PROBLEM TO WORK ON -> The text on major accidents at sea names several things that lives on a ship or ocean structure depend on. List them all.

[Opening TEXT SECTION section]

Never again – major accidents at sea can be prevented

A ship or structure out on the ocean is a universe unto itself. Lives depend on safe and reliable structures, well-functioning machinery, fire prevention, navigation and communication equipment, and rescue equipment. But the single most important safety factor is a hull or platform that can withstand sea loads.

Norway intensified its safety research after a catastrophic accident in 1980 killed 123 people. The disaster, the capsize of the floating accommodation platform the Alexander Kielland, was a turning point for the marine industry. Professor Moan was a member of the commission of inquiry that discovered that a minor structural defect – basically a small problem – led to the entire platform capsizing.

"Since then, we have introduced a system of testing for accidental loads before starting the production of ships and platforms. That means that damage to one part of the structure should never lead to a total collapse. Defects occurring more than once per 10 000 years are to be eradicated. We investigate what may happen and map out how to prevent it from happening. In this way, research and cooperation on regulations function as a basis for safety at sea. DNV and other classification societies continuously cooperate with the research environment at CeSOS," Moan says.

[Closing TEXT SECTION section]
[Opening SUPPLIED DATA section]

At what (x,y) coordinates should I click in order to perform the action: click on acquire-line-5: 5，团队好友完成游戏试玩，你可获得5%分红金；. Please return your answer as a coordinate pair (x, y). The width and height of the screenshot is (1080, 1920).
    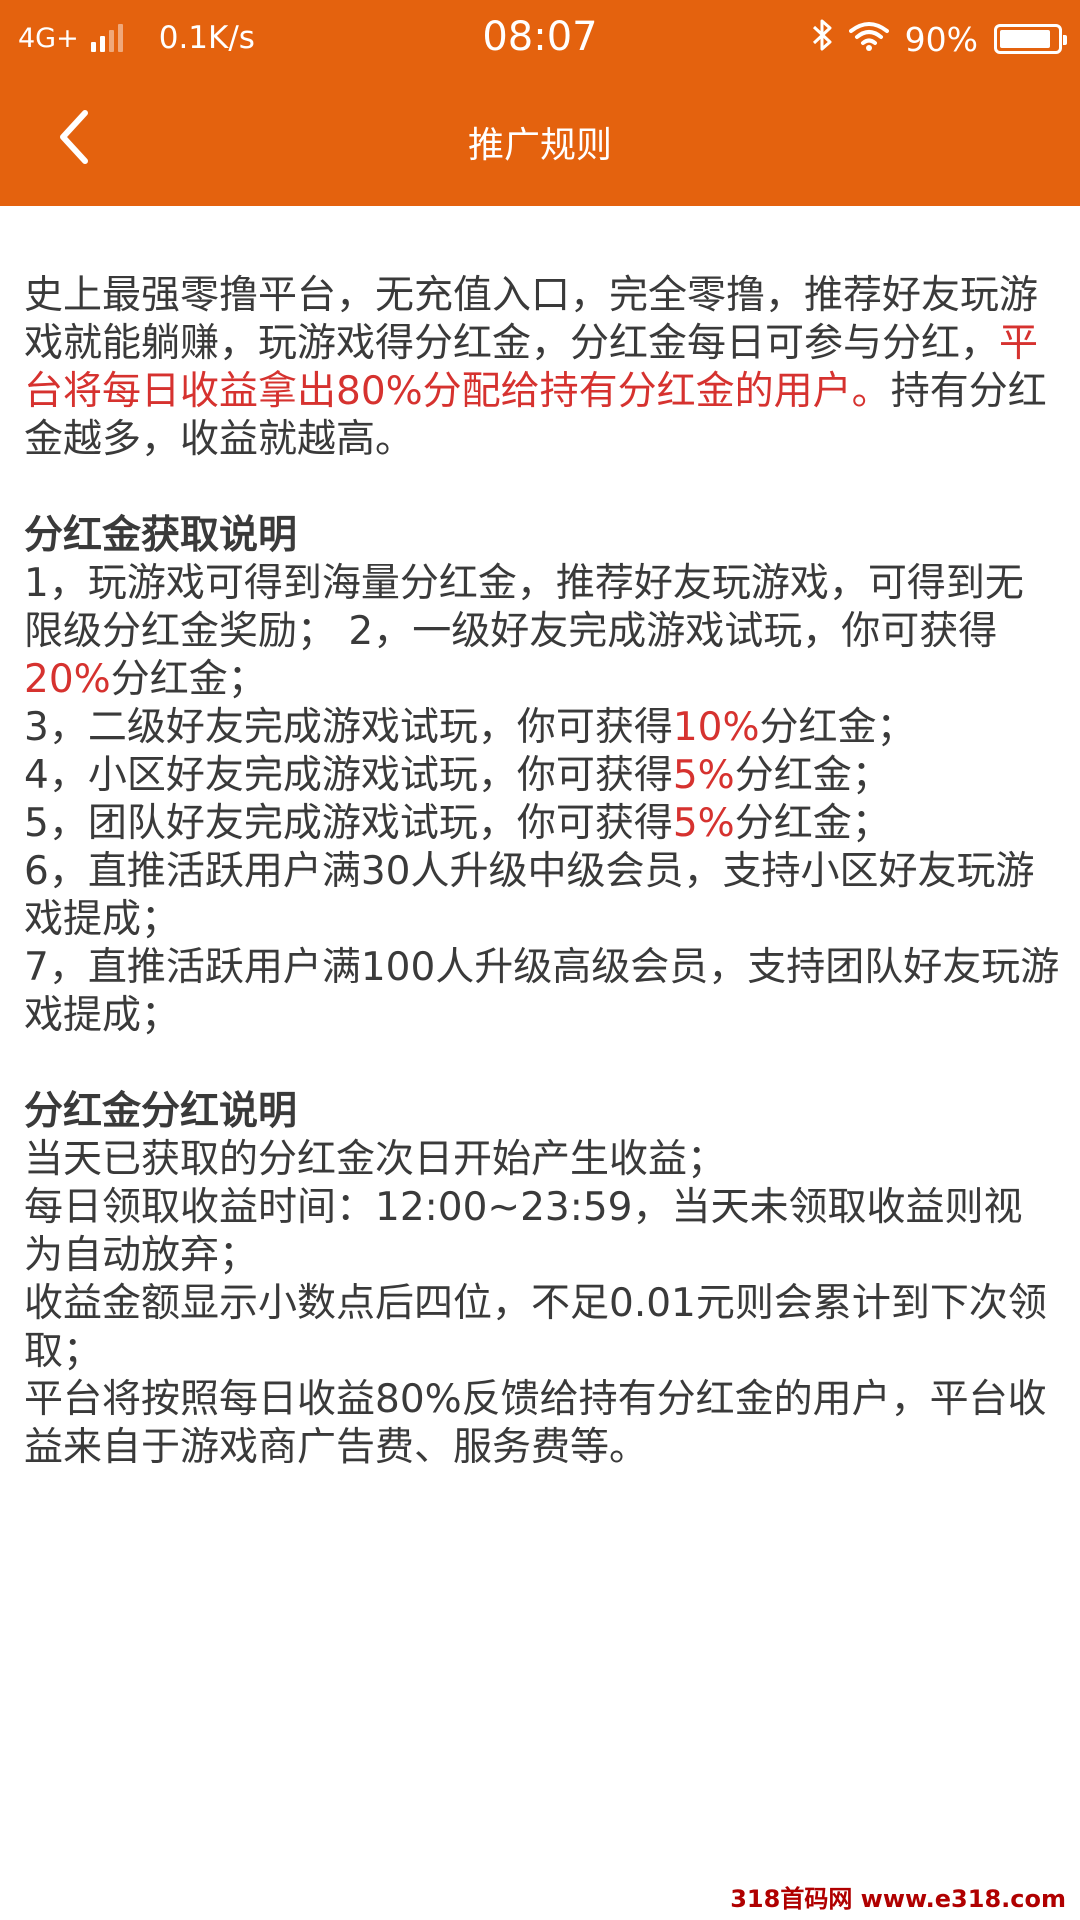
    Looking at the image, I should click on (542, 824).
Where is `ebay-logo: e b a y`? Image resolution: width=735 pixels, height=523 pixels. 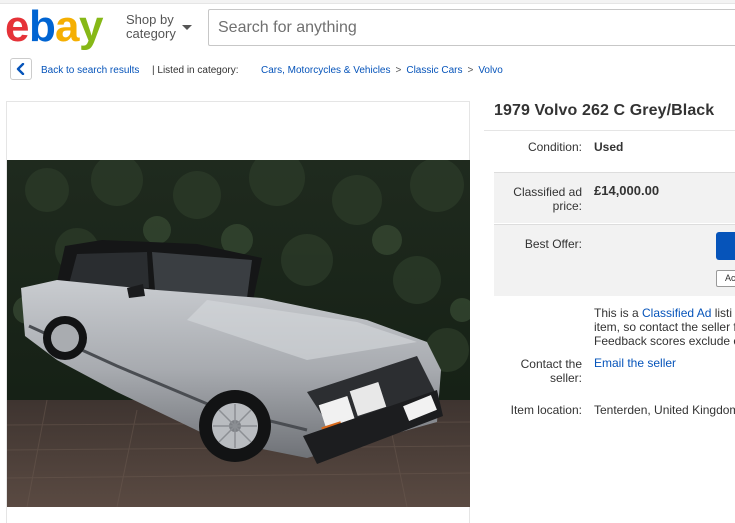 ebay-logo: e b a y is located at coordinates (61, 27).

[Closing SUPPLIED DATA section]

TASK SOLUTION ->
- Safe and reliable structures
- Well-functioning machinery
- Fire prevention
- Navigation and communication equipment
- Rescue equipment